As much as this blog is just an exercise in futility and just plain stubbornness, I feel an obligation to you Georgie. Although you are my audience of one, you keep coming back to show your support with melodious chirping. It is bittersweet since the only reason I can hear the chirping is because I have no audience, but I appreciate you sticking around.
So for a personal note, after my long vacation and a bout of the flu there after, I had stumbled a bit on my path to healthy living. That all ended last week. I worked out 6 days last weeks and strating my 2nd week with the same intent yesterday. I am mixing up cardio and a core workout and hopefully an Aikido class or two. Even though I feel like one giant sore muscle, I feel good.
Now back to the subject at hand. Let me just start by stating my stance/philosophy on the computing market. This includes but not restricted to personal computers (notebooks or desktops), PDAs, MP3 players (aka PMPs and MP4 Players and DAPs), tablet computers, netbooks, smartphones, eReaders, operating systems, software, and video games. I personally go for functionality over sexy, open source over big corporation, practicality over hype and expandability over convenience.

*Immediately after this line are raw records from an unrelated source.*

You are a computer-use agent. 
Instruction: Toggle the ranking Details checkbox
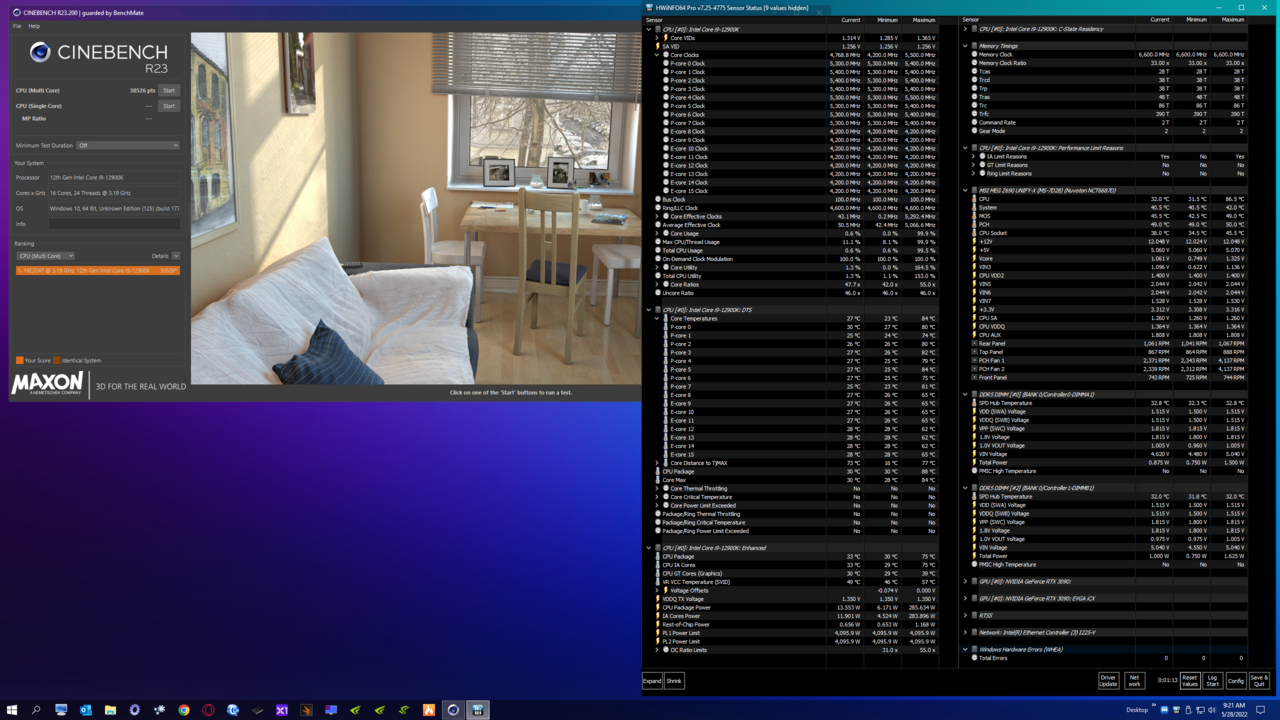(x=176, y=256)
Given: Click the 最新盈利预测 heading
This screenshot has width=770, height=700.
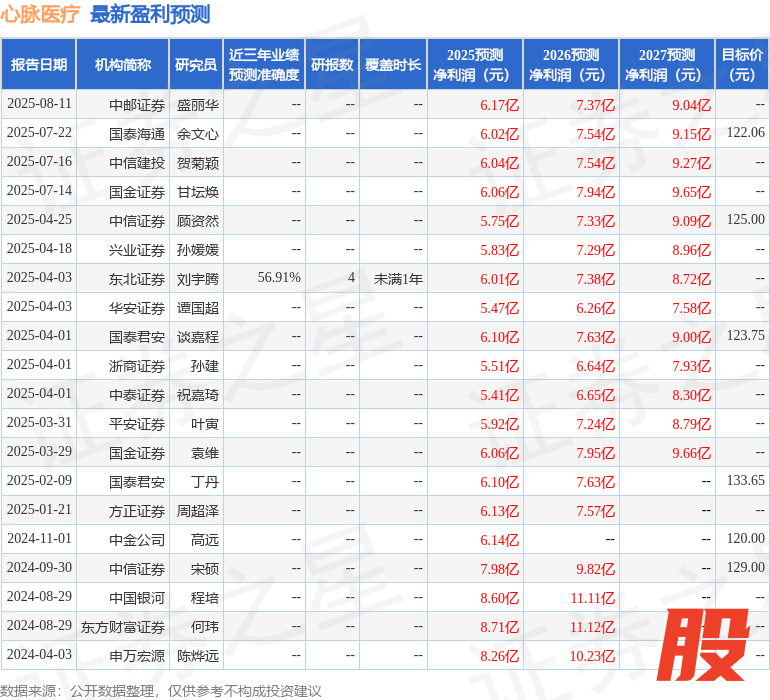Looking at the screenshot, I should [x=150, y=14].
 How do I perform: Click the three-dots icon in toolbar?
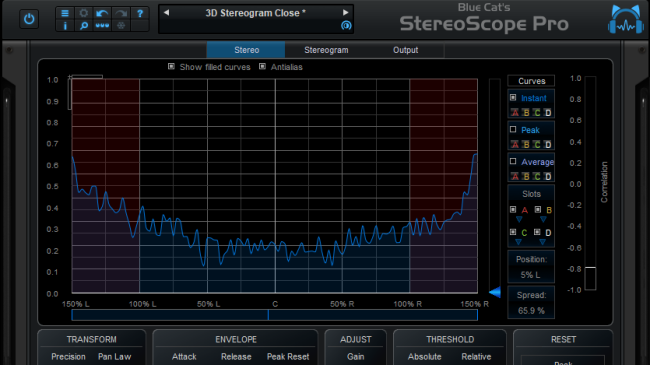pyautogui.click(x=102, y=26)
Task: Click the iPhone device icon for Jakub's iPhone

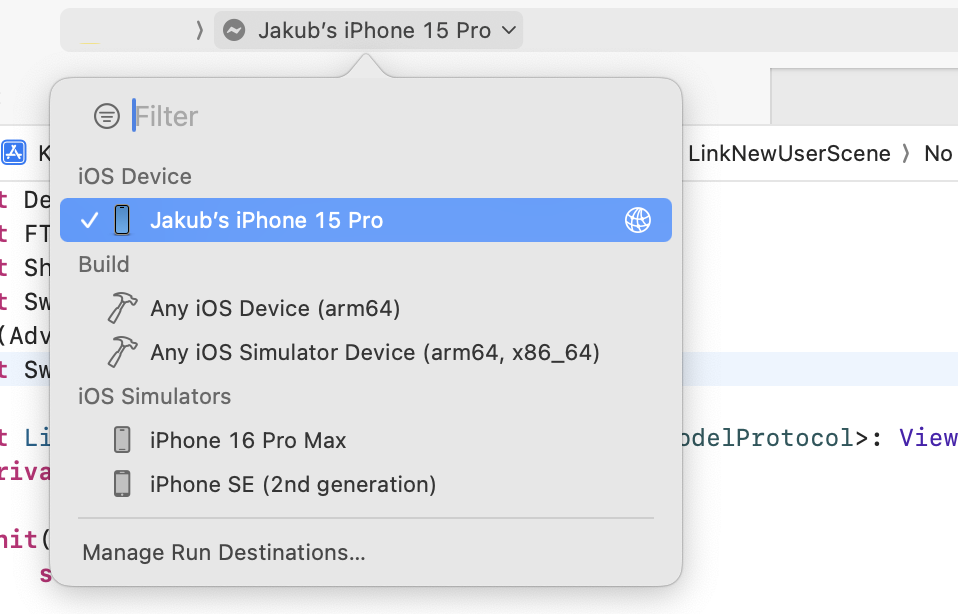Action: (x=122, y=220)
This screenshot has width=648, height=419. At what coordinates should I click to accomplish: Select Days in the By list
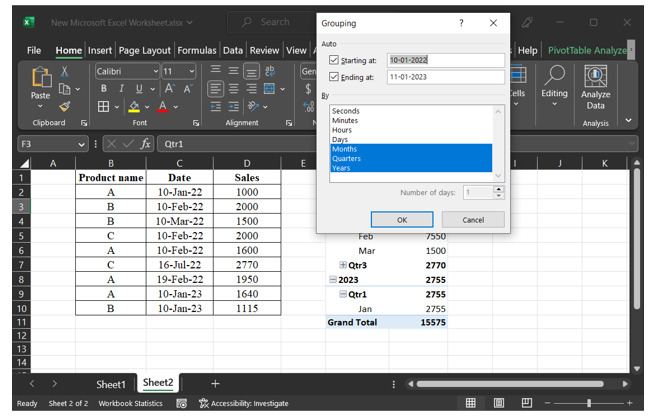pyautogui.click(x=340, y=140)
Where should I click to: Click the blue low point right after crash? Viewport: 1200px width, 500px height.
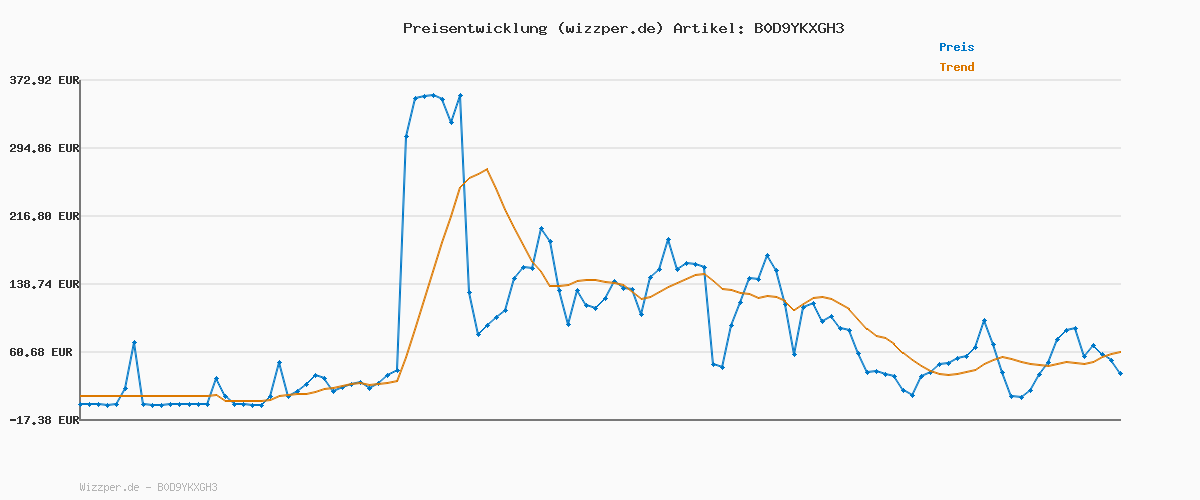click(478, 334)
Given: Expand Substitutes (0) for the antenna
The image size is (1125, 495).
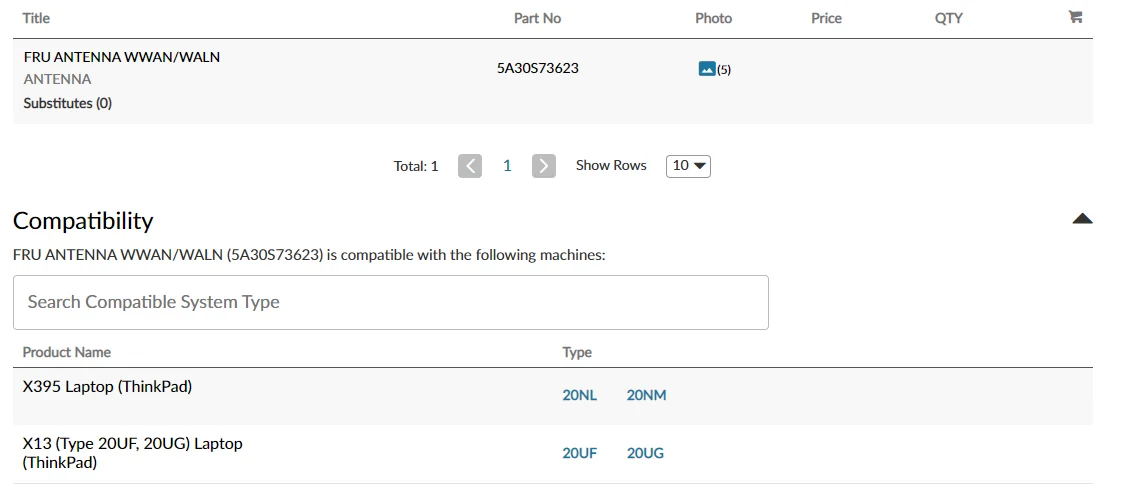Looking at the screenshot, I should click(68, 103).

That is why I am fervently against Apple and its direction it has been taking over the last 10 years. Apple make good products. The Macbook has always been solid. iMacs and eMacs and Mac desktops very nice designs and good hardware integration. Also Apple was a very community based product. They listened to their audience and made the necessary changes, sometimes for free. I also think that they had one of the first real open source communities where people would just make applications for the Mac and provide it to the community for free. Not for profit but for the well being of the community. Apple supported this and encouraged it. However now they are trying to find every way possible to making money from it. Which is not a sin, but it is going against everything they built in the 80s and 90s.
Now do not get me wrong, I am definitely not a geek with hippy undertones. I do believe in making money for your efforts and I believe in true capitalism. But I also believe in ownership. That if you buy a device you own it and you should be able to modify, fix and destroy it if that is your desire. Apple makes this as difficult as possible and tries to profit from it at every angle. Let me explain.
MP3 players were a way of playing music that you owned by converting it to bits and bytes and eliminating the need to carry the physical media with you. It also made it easier to share your music with friends. It did not make it possible it made it easier. Before MP3s we shared music with each other on tape, before tape we shared music with friends on the radio or going to their houses and listening to their records, before that Beethoven and Mozart gave free concerts to the public. Music was always meant to be free. They (that is the corporate they) would like you to believe that sharing is pirating and is a new phenomenon but it is not. I digress, when Apple started making the iPod they also made a platform for the iPod called iTunes. In its inception it was supposed to be an easy way of managing your music and putting it on the iPod. That was ingenious. It meant that anyone with an Apple computer could rip music easily and port it around on their iPod.
Soon after the iPods creation Apple started taking over the digital audio player market. Not because they were providing the best quality device and not because it could be expanded or made to be used over many years (battery was built in and meant you had to either replace the device or pay to get the battery replaced from Apple) but because it was cool, sexy and convenient. This also led to Apple locking the device down by using a proprietary music compression format. This meant that once you bought the iPod and ripped your extensive music collection into iTunes you were trapped. You had to use the iPod or you could not use your electronic music. This led to Apple selling music on the iTunes with not only the proprietary format but with a DRM encryption. This led to movies and now applications. The same sort of applications that used to be free to download and use on your Mac computer now has charges on your iPod or iPhone or iPad. Not only that, if you want to use open source software on any of those device you have to "jailbreak" the software (remove security measures that were put in place). This could void your warranty and is some cases render your device inoperable.
And it is for the reasons above that I will own and use device that are not made by Apple.